The current master branch (and the way it was on 9/10/15 at your checkout) exits with a status code of 0 even if there's an exception. Code that we're planning to check in has this facility in it.

I don't use the "done" file and maybe that's a mistake. I'd like to put working on BatchProfiler on the back burner for a couple of weeks, though, maybe afterwards, revisit.

dlogan commented 8 years ago

But how can I resubmit the jobs that have failed? It seems impossible from any ViewBatch page since all batches (mis)report Complete. Can I submit via sudo as imageweb in any way? I looked at the job_scripts but I can't see how to do this.

LeeKamentsky commented 8 years ago

Sorry David, for this case, how about if I mark the ones that failed as failed and then you can resubmit. I am guessing that the memory error is a problem that will reoccur. Is it possible that a large number of cells or particles are being segmented? The code is blowing up in a place that suggests that.

On Tue, Nov 24, 2015 at 9:25 AM, David Logan notifications@github.com wrote:

But how can I resubmit the jobs that have failed? It seems impossible from any ViewBatch page since all batches (mis)report Complete.
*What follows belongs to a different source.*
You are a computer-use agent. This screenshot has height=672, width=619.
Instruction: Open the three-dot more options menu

Can I submit via sudo as imageweb in any way? I looked at the job_scripts but I can't see how to do this.

— Reply to this email directly or view it on GitHub https://github.com/CellProfiler/BatchProfiler/issues/19#issuecomment-159282028 .

dlogan commented 8 years ago

Sure, please mark them as failed (how can I do that myself?). Just now I raised the memory_limit in the batchprofiler_2/batch database because yes, there are lots of synapse objects per image -- will that still work as in the old db scheme for resubmitting?
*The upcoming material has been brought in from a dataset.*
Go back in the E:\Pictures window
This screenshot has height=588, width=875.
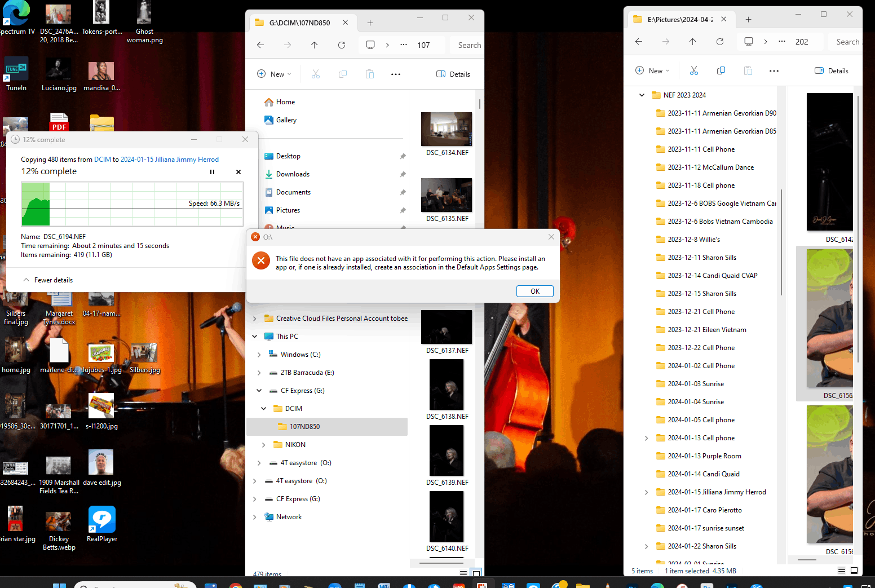(x=639, y=42)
LeeKamentsky commented 8 years ago

Raising the memory limit should work. To reset the status, you can do something like this Look at the text file names which are in the form, run... Do the following select statement to get the task_status_id's to delete:

select task_status_id from run_job_status where batch_array_id = 213 and task_id in (22, 23)

Then copy the task status IDs and do

delete from task_status where task_status_id in (203818, 203825)

I just did this for 203818 to see if it worked and it did. You can do it for the other one. I'm running a script now to see if any other tasks suffered from the same problem though, so perhaps you should hold off to see if I found more.

On Tue, Nov 24, 2015 at 9:39 AM, David Logan notifications@github.com wrote:

Sure, please mark them as failed (how can I do that myself?). Just now I raised the memory_limit in the batchprofiler_2/batch database because yes, there are lots of synapse objects per image -- will that still work as in the old db scheme for resubmitting?

— Reply to this email directly or view it on GitHub https://github.com/CellProfiler/BatchProfiler/issues/19#issuecomment-159287625 .

LeeKamentsky commented 8 years ago

There were only the two... you can delete 203825 if you want to resubmit.

dlogan commented 8 years ago

Cool - I think I get it now. I will delete 203825 and resubmit, thanks!

dlogan commented 8 years ago

Wait - it looks to me like it is run.213.21.txt that is not done. (Also 213.19 for a different reason) Does that makes sense to you, rather than 213.23?

LeeKamentsky commented 8 years ago

I made run.213.21.txt's status change to test but left run.213.23.txt as "Done" so you could try out the delete. I don't know what you're running for MySQL, but it may be that you have to commit the transaction? (try tying "commit").

dlogan commented 8 years ago

I was just being cautious before and trying to understand the procedure. I just ran

delete from task_status where task_status_id in (203825)

successfully and without even hitting (re)submit, it now reports Running. Is that right that it submits after the delete?